El burnout y la depresión laboral
El diario El Tiempo publicó el pasado 31 de mayo una nota editorial donde resalta que la organización Mundial de la Salud haya aprobado, en su asamblea anual, celebrada en Ginebra, después de diez años de haber sido sometida a su estudio, la revisión de la clasificación internacional de enfermedades. Como es de conocimiento médico, la clasificación contiene cincuenta y cinco mil códigos únicos para traumatismos, enfermedades y causas de muerte, que son la guía para manejar los temas médicos en todo el mundo.
¿Qué tuvo de trascendente esta nueva reunión de la asamblea de la Organización Mundial de la Salud? Sin duda, todo. Pero hay algo que llama la atención: considerar como un mal autónomo la enfermedad conocida como burnout. A partir del 2022, esta enfermedad que es más conocida como síndrome del trabajador quemado, que es un trastorno “relacionado con el estrés crónico en los espacios laborales”, se convertirá en una enfermedad profesional.
¿Qué significa lo anterior? Que esta enfermedad que según las estadísticas puede comprometer a 1 de cada 10 trabajadores de una empresa se visibiliza, permitiendo atacar “el subregistro y las injusticias que padecen los afectados, que terminan sufriendo en silencio”, con consecuencias devastadoras. Considerarla un mal autónomo asociado al trabajo y al desempleo, les permitirá a quienes la sufren recibir mejor atención.
Coincidencialmente, esta semana un sitio en Internet especializado en riesgos psicosociales publicó en un corto artículo las diferencias entre el burnout y el estrés laboral y la depresión. Allí se afirma que “el burnout puede ser considerado como un tipo de estrés prolongado”. Y se agrega que “si bien el agotamiento mental o emocional está presente en la mayoría de las definiciones de estrés, las actitudes negativas, el distanciamiento personal y la baja realización personal no se encuentran en los síntomas clásicos de la definición de estrés”.
Con esa explicación, el portal aclara que si bien es cierto todos los trabajadores pueden sufrir estrés, en principio sólo sufrirán burnout “aquellos trabajadores que estén inicialmente motivados e interesados y que les guste su trabajo”. El burnout tiene un claro origen y evolución laboral, mientras la depresión se puede originar y afecta a todas las facetas de la vida.
El editorialista de El Tiempo dice que el burnout en un “desgaste asociado al impacto crónico de las emociones negativas en el trabajo”. Se caracteriza por el poco interés del trabajador en hacer las tareas encomendadas, el bajo rendimiento, la irritabilidad, el cansancio, el insomnio y el cinismo laboral (no querer hacer nada).
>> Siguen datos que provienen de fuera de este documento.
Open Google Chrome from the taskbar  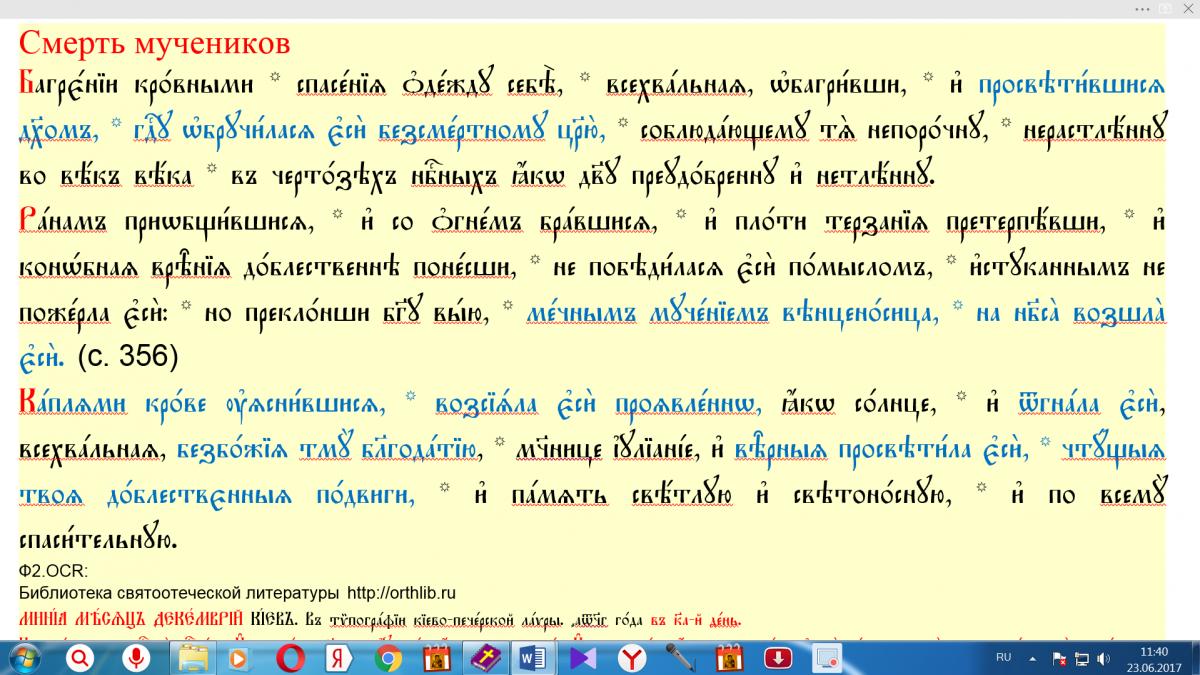click(x=388, y=657)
Señala también que como en Colombia no está catalogada como una enfermedad profesional su inclusión en la clasificación Internacional de enfermedades abre el camino para modificar las normas que permitan su incorporación en el listado oficial de patologías laborales.
El portal en Internet arriba citado indica que algunos autores han encontrado que en las fases iniciales del burnout “hay un afrontamiento activo antes de sentir frustración, -cosa que no ocurre generalmente en la depresión-. Agrega que se ha encontrado una importante relación “entre el nivel de agotamiento emocional y el nivel de depresión”, Sin embargo, señala que no hay relación entre ésta y los niveles de actitud cínica y de baja realización personal que se dan en situación de burnout.
El Tiempo finaliza la nota editorial diciendo que es un buen paso lo acordado en la asamblea anual de la Organización Mundial de la Salud porque obliga a las entidades de salud a realizar “imperiosos ajustes en aseguramiento, prevención, manejo de los factores de riesgo y, por supuesto, las definiciones financieras, para cumplir con incapacidades, indemnizaciones y las pensiones derivadas de esta patología”, que en mi concepto es totalmente distinta a la depresión y al estrés laboral.